Action item ::
Answer these questions from the review of the drama Hatch below:
1. Who wrote Hatch?
2. Who takes the baby from the hatch before a nurse can empty it?
3. What does the gay couple lack?

Text section ::
[Start of Attachment]
The fate of a newborn baby is the central focus of the movingly melancholic drama Hatch, but the child essentially adopts the role of emotional McGuffin throughout a narrative that digs deeper in its adult exploration of responsibility. Eschewing sentimentality for a plaintive poignancy, writers Karl Goldblat and Christoph Kuschnig (who also directed) divide the conflict between two couples, a young immigrant pair who are coming to terms with the impossibility of raising a child with no means or money and a gay couple who have the money, but not the legal right.
When the child’s parents decide to deposit their baby in the titular hatch that represents the avenue of adoption, a young man lies in wait and then nabs the baby before a nurse can empty the hatch. Kidnapping a child sounds like pretty nefarious stuff, but there’s a sensitivity here that colors each action in human shades. Once the child is taken, we become privy to the plight of both couples, so blame fades away as we see a concise case made for either end of the ethical spectrum. An interesting dichotomy emerges between the two couples. One can’t afford the child, while the other clearly can, but in the end, neither can actually keep the baby.
[End of Attachment]
Dataset records ::
[Start of Attachment]
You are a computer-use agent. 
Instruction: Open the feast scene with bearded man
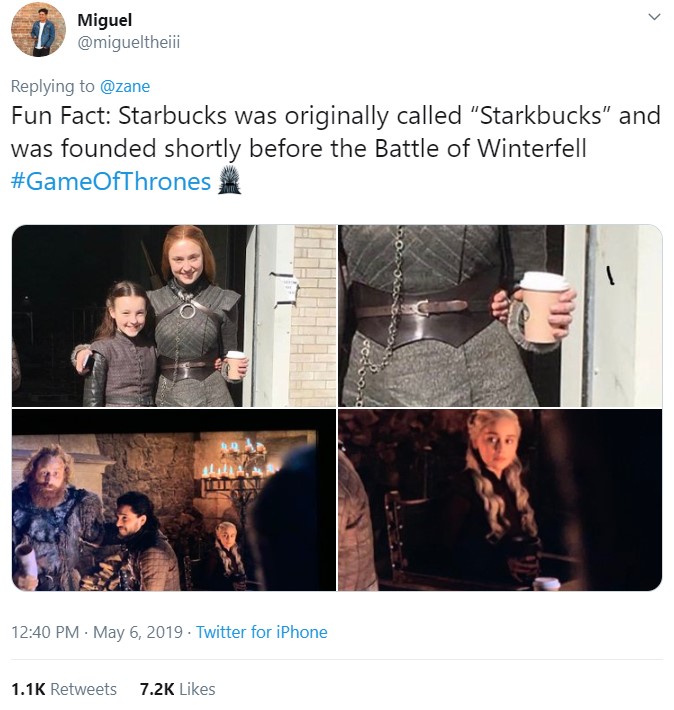tap(174, 500)
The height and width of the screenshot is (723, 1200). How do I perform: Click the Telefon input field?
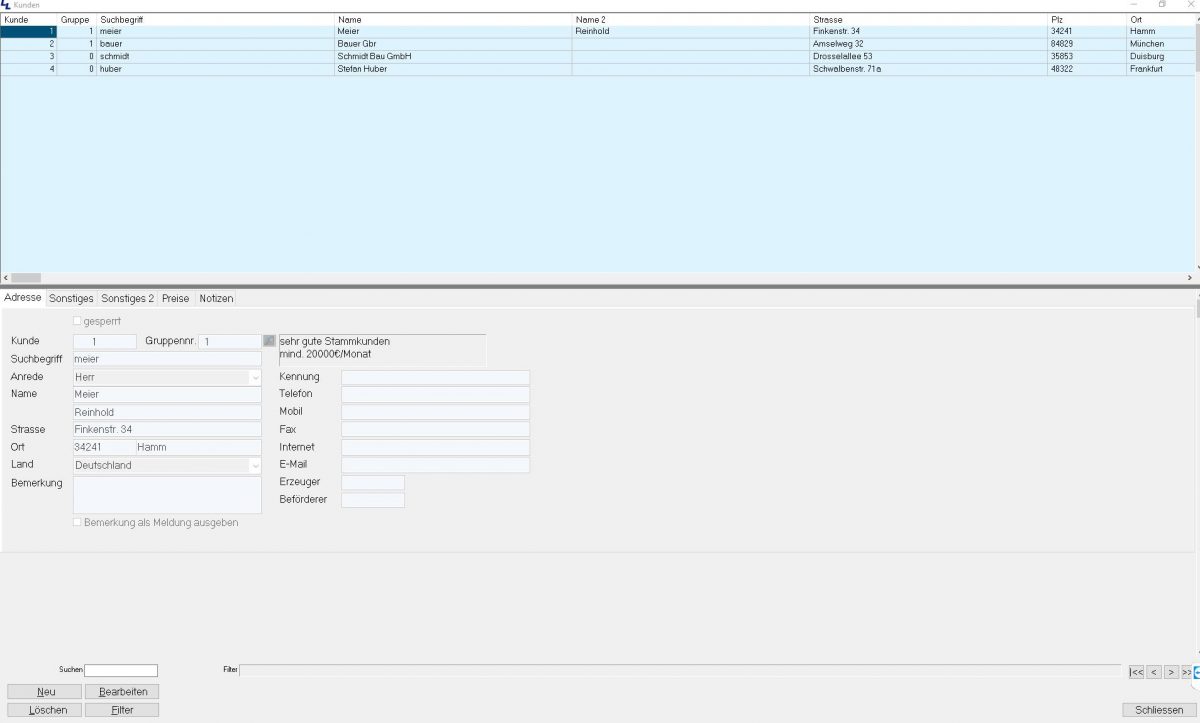pyautogui.click(x=435, y=395)
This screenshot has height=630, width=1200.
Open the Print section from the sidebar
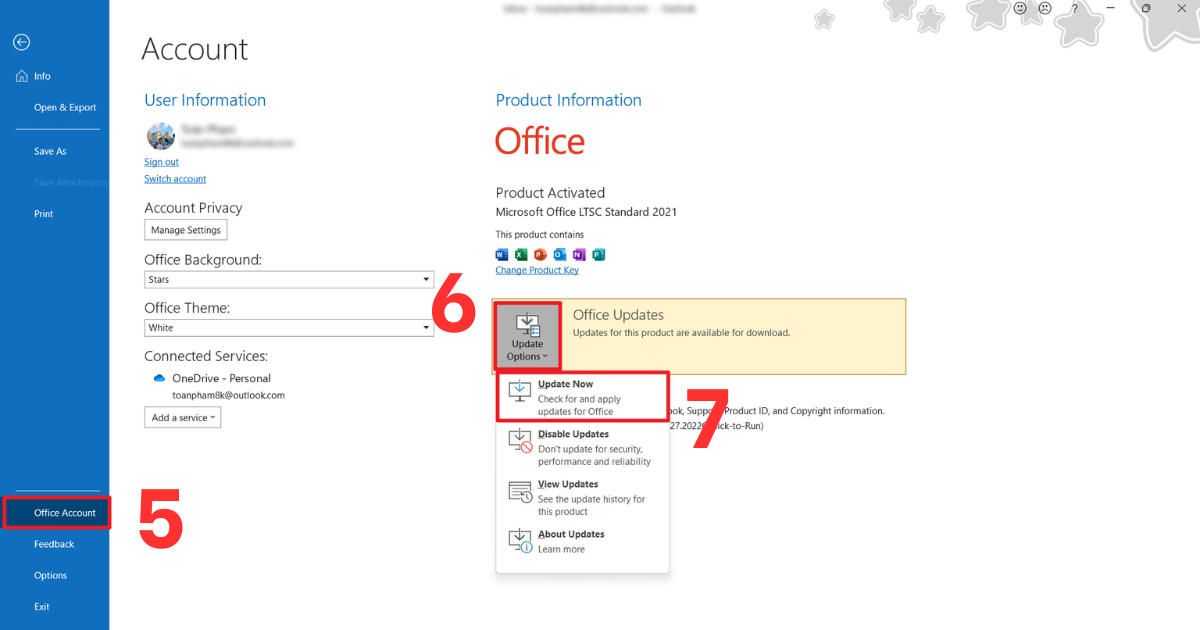[43, 213]
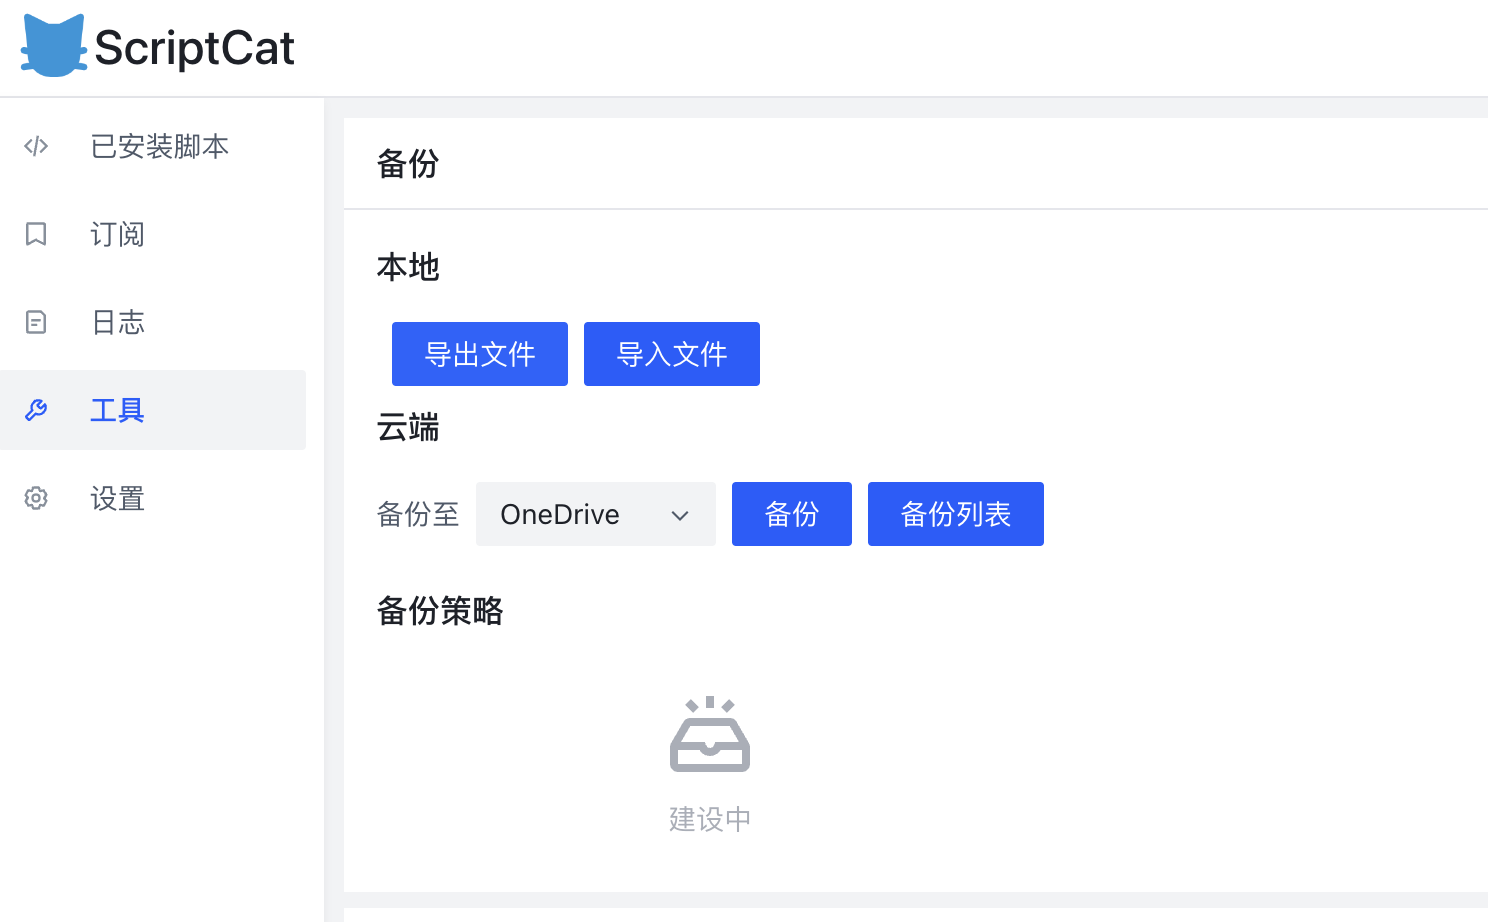Open settings via the gear icon
This screenshot has width=1488, height=922.
[36, 498]
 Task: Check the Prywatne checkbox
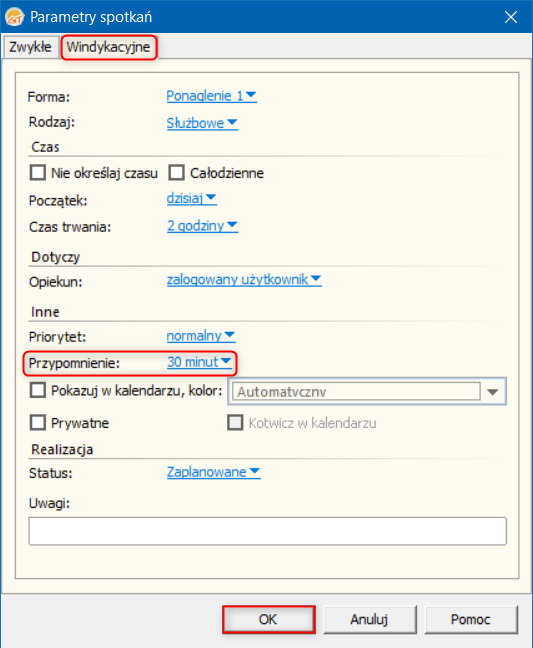click(38, 423)
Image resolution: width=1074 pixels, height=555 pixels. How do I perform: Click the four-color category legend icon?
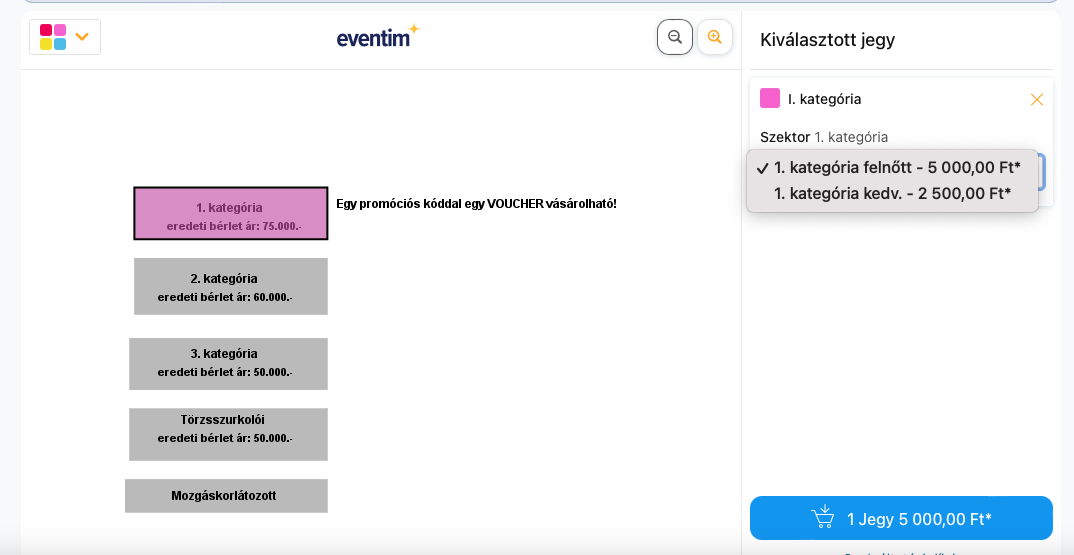click(53, 37)
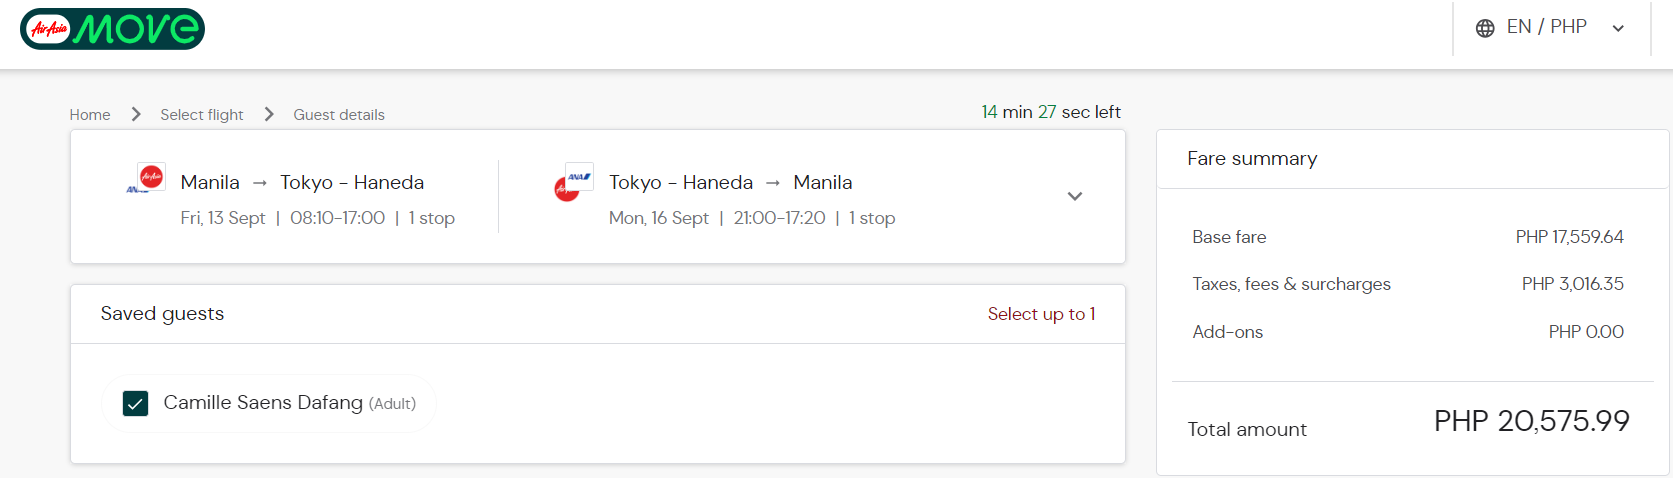The height and width of the screenshot is (478, 1673).
Task: Click breadcrumb chevron after Home
Action: pyautogui.click(x=136, y=114)
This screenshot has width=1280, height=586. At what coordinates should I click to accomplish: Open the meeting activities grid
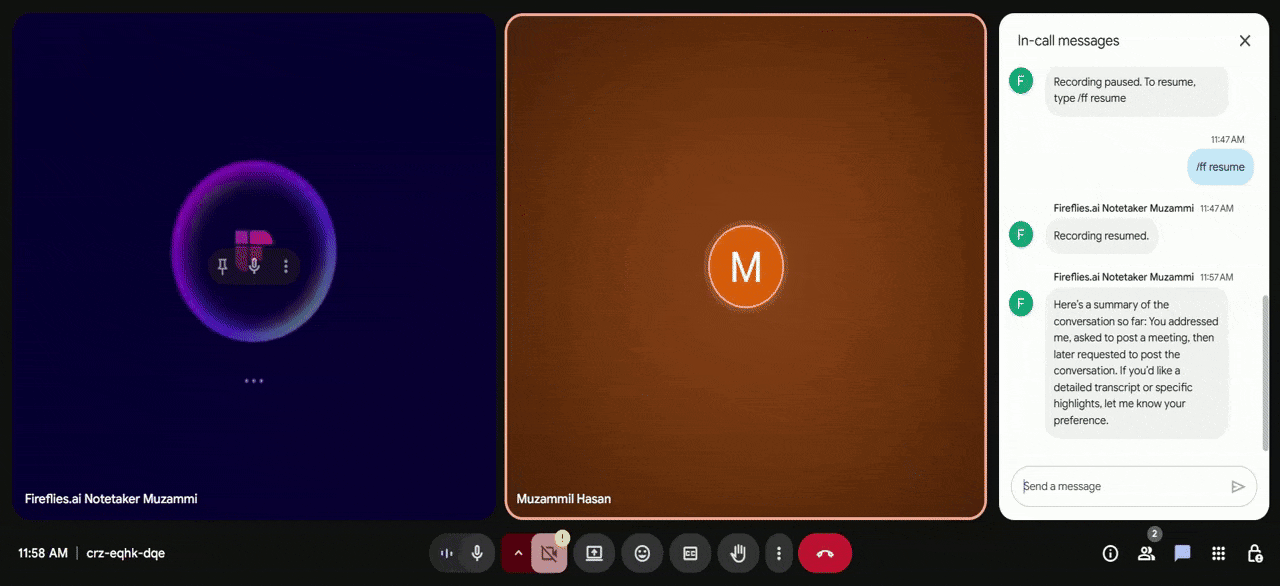pos(1218,553)
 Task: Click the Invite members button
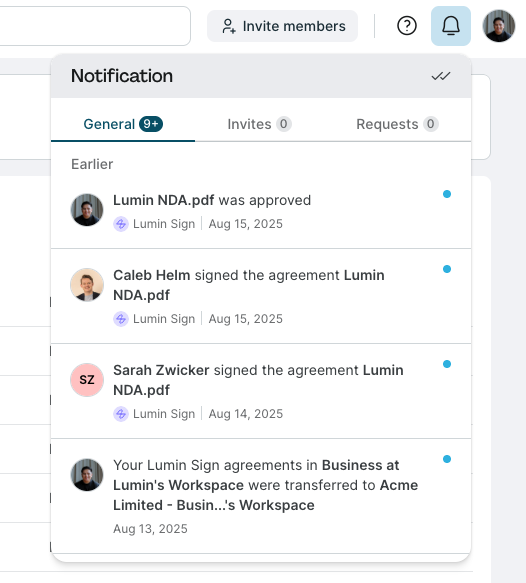[283, 26]
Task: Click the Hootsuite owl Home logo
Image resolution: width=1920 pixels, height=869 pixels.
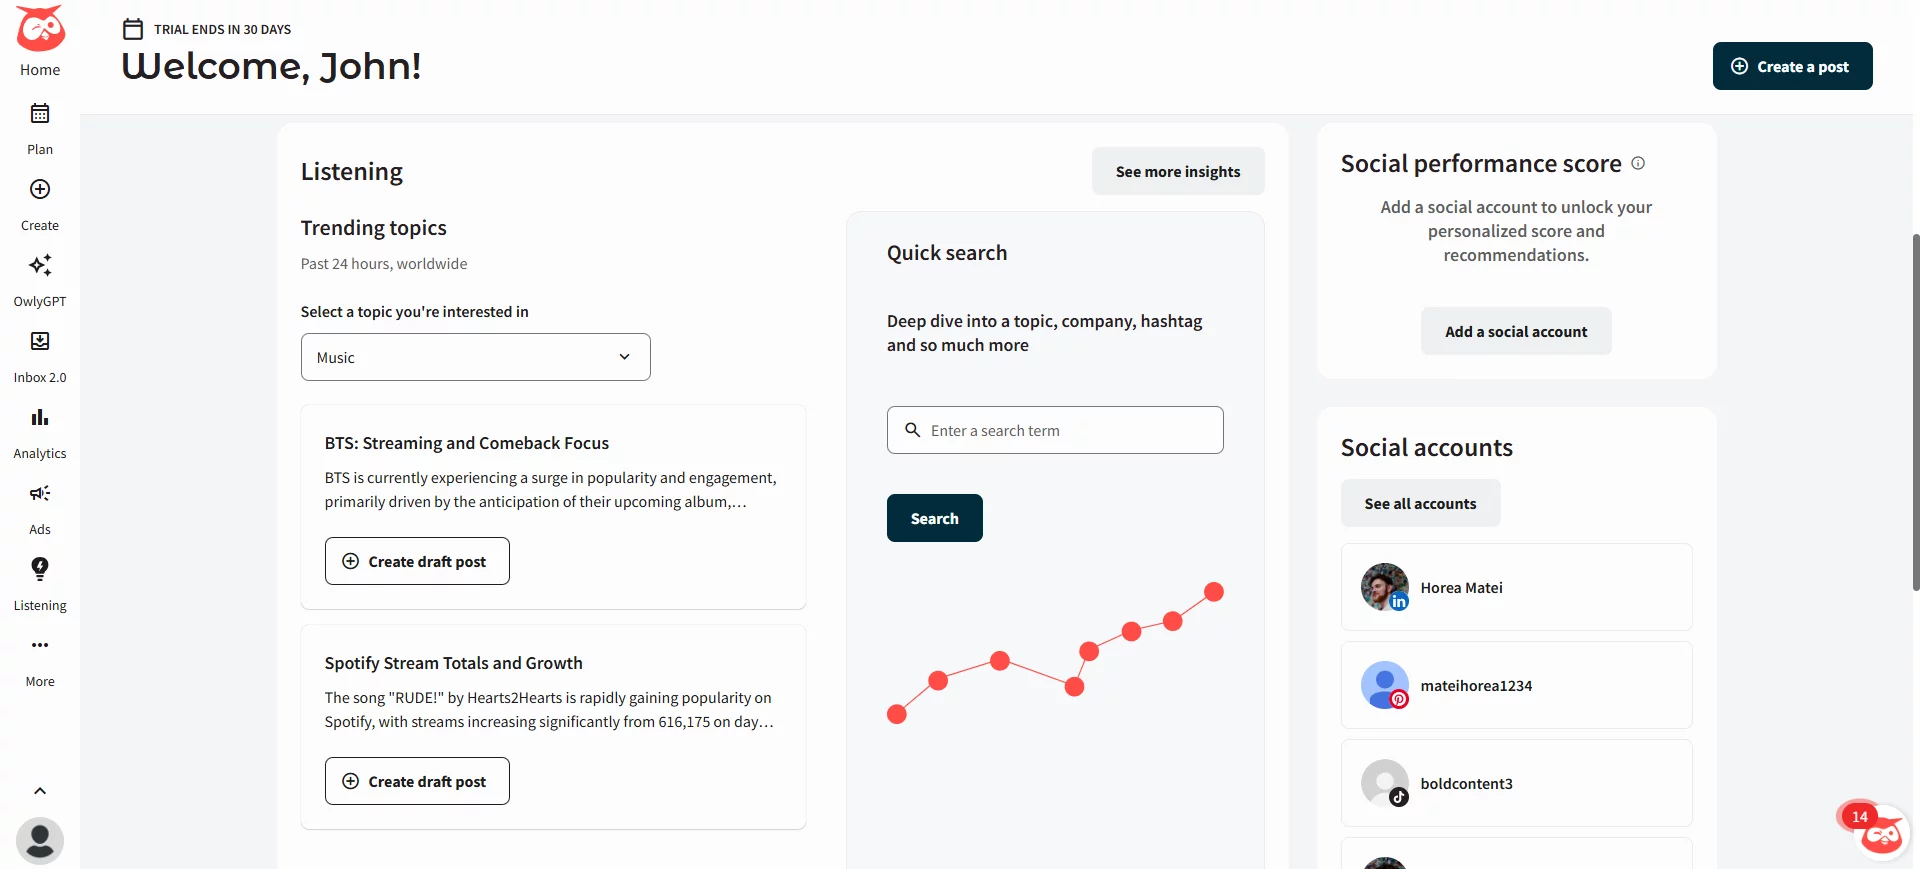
[End of Attachment]
Written response ::
1. Karl Goldblat and Christoph Kuschnig
2. A young man
3. The legal right